The CMC IRB Chair will send an initial approval email to the PI (and PI’s advisor, if the PI is a student) once the research has been approved. The IRB Coordinator will then send an electronic approval letter to the principal investigator. The letter will ask the PI to promptly report to the Institutional Review Board any unanticipated problems or adverse effects that the PI encounters in the process of completing the research. IRB approval is typically valid for 12 months from the date of approval unless otherwise indicated.
Researchers whose applications are not approved by the IRB will be provided a list of the concerns cited by the committee. Normally such researchers will be invited to respond, revise, and resubmit their application for a new review.
Appeals: If an application is denied because the Institutional Review Board feels the risks outweigh the benefits of the research, and the investigator disagrees with the committee’s disapproval decision, the researcher may appeal the decision by re-submitting the same application form and 1) a letter of appeal presenting the researcher’s arguments for approval, 2) any other pertinent information in support of the appeal. The letter should be directed to the Chair of the Board and mailed with enclosures to IRB - Office of Institutional Research - Bauer North 1st Floor, 500 East Ninth Street, Claremont, CA 91711. Applications submitted for appeal are considered by the full board at the next scheduled meeting date. The final decision of the IRB is delivered in writing to the investigator. If the proposal is not approved, the research cannot be conducted.
Nature of CMC IRB Records: CMC Office of Institutional Research is home to IRB recordkeeping and administrative activity on campus. The Office of Institutional Research keeps records of all applications for approval of human subjects research, including any research documents (informed consent forms, questionnaires, interview scripts, stress protocols, behavioral manipulation protocols, drug protocols, non-FDA device protocols, debriefing forms, etc.) and documentation of the researcher’s CITI training. The records also include any email correspondence between the researcher and the IRB. The aforementioned documentation constitutes the full CMC records of any project approved by the Committee. Records are kept for three years after the conclusion of the research.
The researcher is responsible for keeping all data and documentation gathered during the research, including all signed informed consent forms and any publications resulting from the research. In the case of student research, the student’s advisor will arrange for this documentation to be stored. These records are also kept for three years after the conclusion of the research.

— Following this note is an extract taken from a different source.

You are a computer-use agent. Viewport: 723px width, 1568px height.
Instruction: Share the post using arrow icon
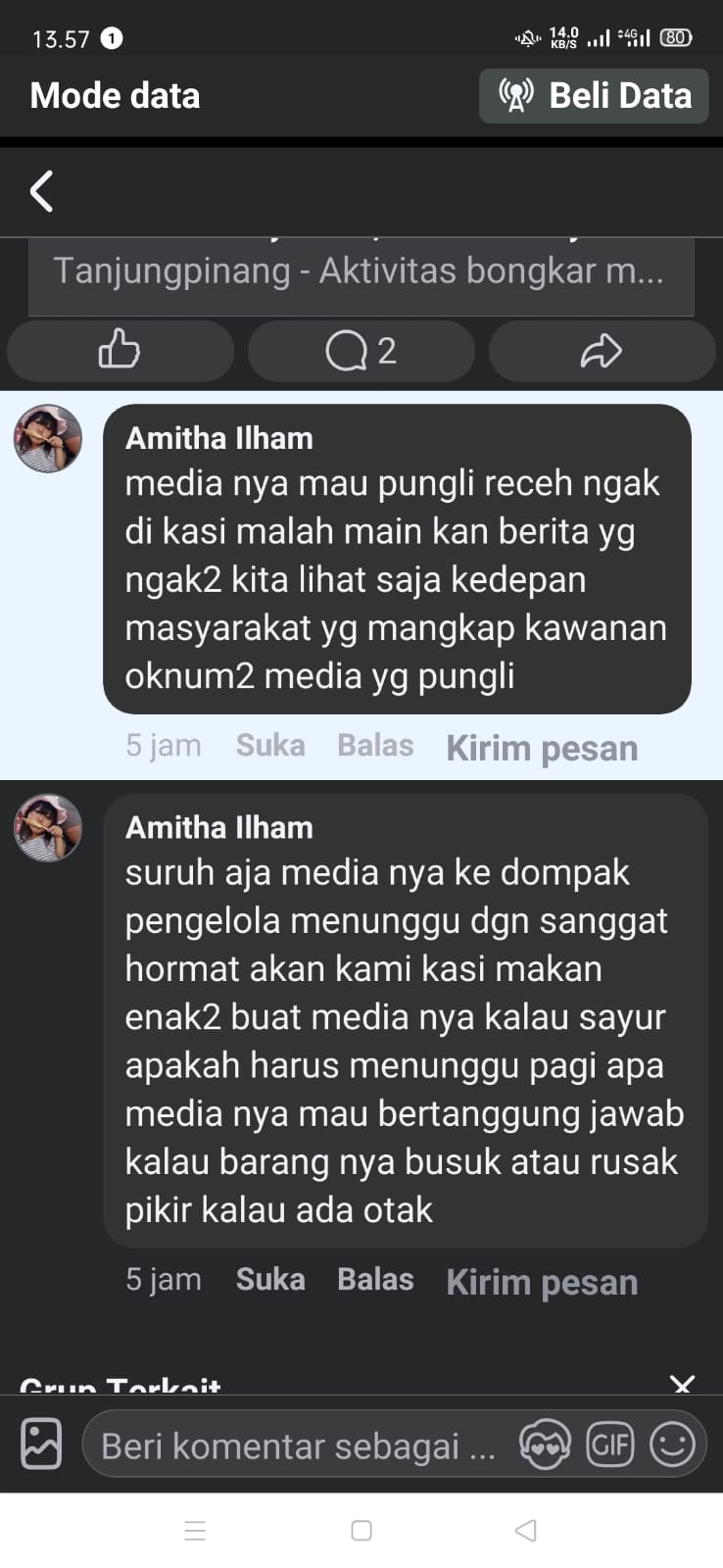602,350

The CMC Office of Institutional Research not only keeps a record of all IRB approved research, but also keeps track of survey activity on campus, both IRB approved and exempt. Some information on surveys used by CMC offices on a regular basis is available to the public in the form of a CMC Survey Inventory on the Institutional Research website.
Oversight and Authority
The Claremont McKenna College Office of Institutional Research, as informed by the guidelines and federal regulations of the U.S. Department of Health and Human Services is the author of these policies, which were approved by the CMC IRB Committee. CMC Office of Institutional Research would like to acknowledge the IRB’s of Pitzer College, Middlebury College, and Bryn Mawr College, for their assistance in the formation of CMC’s IRB policies and practices.